YOUR GUIDE TO THE TWIN CITIES
Flowers are like fireworks. Peonies, iris, lily — big bangs are often big crowd pleasers. After our cold grey winters these bright blooms are a jolt of color therapy.
When our friends, Gene and Kelly (yes, Gene Kelly) gave me some forget-me-nots, I was expecting some small to medium-sized flowers. Instead, I fell in love with teeny-tiny blue blooms. (Seriously, if Hello Kitty made a Lego set, these would snap in place just outside her doorstep.)

Where big blooms can’t help but draw attention to themselves, there is something incredibly sweet about stumbling upon such a small surprise. Ah, the joy of discovery!
Do you have a big love for tiny flowers? What are you favorites? Where do your plant them to maximize their sweetness?
Blue lobelia. Small, compact, yet stunning color.
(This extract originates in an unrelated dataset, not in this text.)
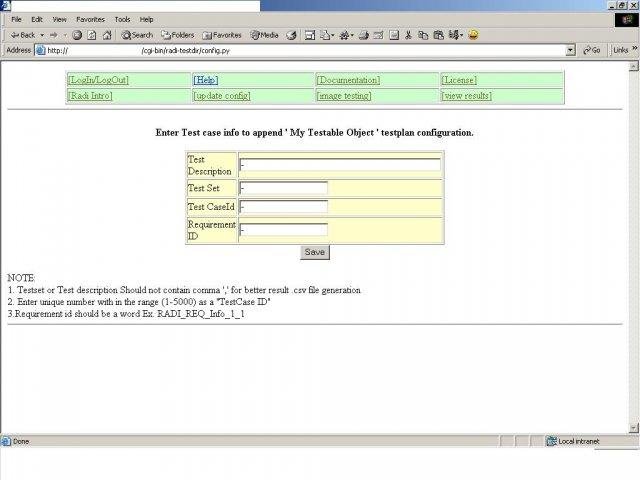Image resolution: width=640 pixels, height=480 pixels.
Task: Open the Folders toolbar button
Action: (x=177, y=34)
I couldn’t agree more about the lobelia! I’m also a huge fan of white alyssum, which edges all my beds but is also in a small pot near our patio chairs so I can enjoy the honey-like scent.
Lobelia is super cute! I’m also a big fan of flowering hens-and-chicks.
I like the white alyssum also and also the tangerine and lemon marigolds.
All these are great! The petite marigolds are my favorite (and stunning when surrounded by blue lobelia!) I also love creeping phlox, I just wish they lasted longer!!
Blue bacopa has become one of my favorites over the years.
Similar looking to forget-me-nots, variegated Siberian bugloss (Brunnera macrophylla ‘Variegata’) is my favorite small-flowered beauty. Little pale blue clouds of flowers float over the nicely striped leaves. It’s the first plant to bloom in my shade garden–a little spring love affair.
I planted some yellow bacopa in a patio container a few years ago. It is one tough plant. It got full sun all day long and looked great though fall!
Amber, your brunnera is charming! I’m a sucker for variegated leaves, too.
I love lobeila, too, but it always dies out on me in the middle of the summer. Even if the plant isn’t in full sun. What do you folks to to keep your lobelia going strong in the heat?
Among the smallest flowers in my garden is Irish moss, which produces flowers no bigger than an ant.
Connie, my lobelia strategy is to give up mid-way through the summer. The last two years, I’ve bought gorgeous lobelia baskets to hang in a quite shady spot under my pine tree, and both times they’ve pooped out when things get too hot. Some friends who also love lobelia tell me this is just the way it is; you have to accept that lobelia doesn’t make it through July.
I love signet marigolds - and I like that they don’t have that typical marigold smell.